Lab 03: Point Pattern and Cluster Analysis
GTECH 36100 GIS Analysis
GTECH 73200 Advanced GeoInformatics
Point Pattern, Clustering, and Spatial Autocorrelation
I. Objectives
For this week, we are learning descriptive point pattern measures, distance-based point pattern analysis, cluster analysis, and spatial autocorrelation. Spatial pattern analysis methods assess the relationships between values and locations of points or polygons using some form of distance or association measures. These measures are commonly compared with random spatial patterns to draw statistically robust conclusions. By measuring distances among points in a point set, we can determine if the points are more clustered or more dispersed than a random dataset. As such, we can statistically infer the spatial pattern of the point set.
Additionally, we can also use global and local spatial autocorrelation measures to identify clusters and hotspots (cold spots), which are very helpful in particular applications like crime analysis. When we need to address both values and locations, the spatial weight matrix is often required to represent the spatial relationships among points or polygons. In spatial statistical and regression analysis, GIS professionals would be very helpful if they can create spatial weight matrices based on various conceptualizations such as contiguity, indifference zone, and distance decay.
II. Lab Tasks and Requirements
For this week, you should also start planning your course project. To help on that, this lab will address some aspects of the course project planning, from data collection, to assembly, to visualization, and to analysis.

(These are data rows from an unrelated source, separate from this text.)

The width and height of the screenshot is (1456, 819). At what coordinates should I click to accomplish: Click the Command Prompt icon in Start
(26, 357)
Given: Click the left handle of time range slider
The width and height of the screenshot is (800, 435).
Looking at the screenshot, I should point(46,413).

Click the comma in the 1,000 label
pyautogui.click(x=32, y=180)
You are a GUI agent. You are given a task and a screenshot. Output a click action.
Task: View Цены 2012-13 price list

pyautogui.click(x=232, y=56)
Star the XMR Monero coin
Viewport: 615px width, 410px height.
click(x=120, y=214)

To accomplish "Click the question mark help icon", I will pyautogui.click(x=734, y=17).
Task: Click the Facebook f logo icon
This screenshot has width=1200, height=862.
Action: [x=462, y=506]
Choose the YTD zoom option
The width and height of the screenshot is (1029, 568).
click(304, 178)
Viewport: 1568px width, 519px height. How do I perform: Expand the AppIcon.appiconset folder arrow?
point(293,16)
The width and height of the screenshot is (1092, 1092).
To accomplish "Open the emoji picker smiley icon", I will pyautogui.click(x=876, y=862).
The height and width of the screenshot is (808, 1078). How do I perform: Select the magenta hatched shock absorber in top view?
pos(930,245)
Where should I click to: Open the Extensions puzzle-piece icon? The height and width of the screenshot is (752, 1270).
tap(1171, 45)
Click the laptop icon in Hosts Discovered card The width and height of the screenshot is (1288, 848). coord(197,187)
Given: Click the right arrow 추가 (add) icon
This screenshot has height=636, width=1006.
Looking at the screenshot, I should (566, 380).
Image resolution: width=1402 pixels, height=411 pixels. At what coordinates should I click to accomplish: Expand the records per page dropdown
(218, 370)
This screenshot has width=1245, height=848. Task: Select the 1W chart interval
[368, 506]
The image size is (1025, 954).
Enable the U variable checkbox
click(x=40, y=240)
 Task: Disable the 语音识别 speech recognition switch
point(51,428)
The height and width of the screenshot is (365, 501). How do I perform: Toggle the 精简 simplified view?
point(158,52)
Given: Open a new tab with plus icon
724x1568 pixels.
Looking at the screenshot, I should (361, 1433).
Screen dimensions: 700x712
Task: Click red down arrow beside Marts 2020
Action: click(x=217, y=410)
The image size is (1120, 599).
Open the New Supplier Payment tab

Task 1: Data Collection and Assembly
For this lab, we will analyze the spatial pattern of crimes in one of the boroughs in the New York City. As almost all GIS projects start with data, we must first collect data on crimes. For all the lab assignments so far, you are given relatively clean data. But here we will dive into the data collection, cleaning, and processing.
Step 1 Download Crime Statistical Data from NYC OpenData
Visit NYC open data portal. Search “Crime Data” or “NYPD Complaint Data” and use the “NYPD Complaint Data Current YTD” entry. This dataset contains all the crimes reported by NYPD and most of the data records have Longitude and Latitude for mapping.
After clicking on “View Data”, we can open the data online for view. Although the website provides filters to select specific subsets of the data, we would rather to download all the data in CSV format and process the data in ArcGIS. Of course, if the dataset is too big, applying filters on the website would be recommended. Note that you can choose a (sub)dataset that you are interested in. No need to exactly replicate the steps in this document as it was done a few years ago.
This same dataset is also mapped on the portal as Crime Map and NYPD Complaint Map
From the mapping pages, we can also download the same dataset.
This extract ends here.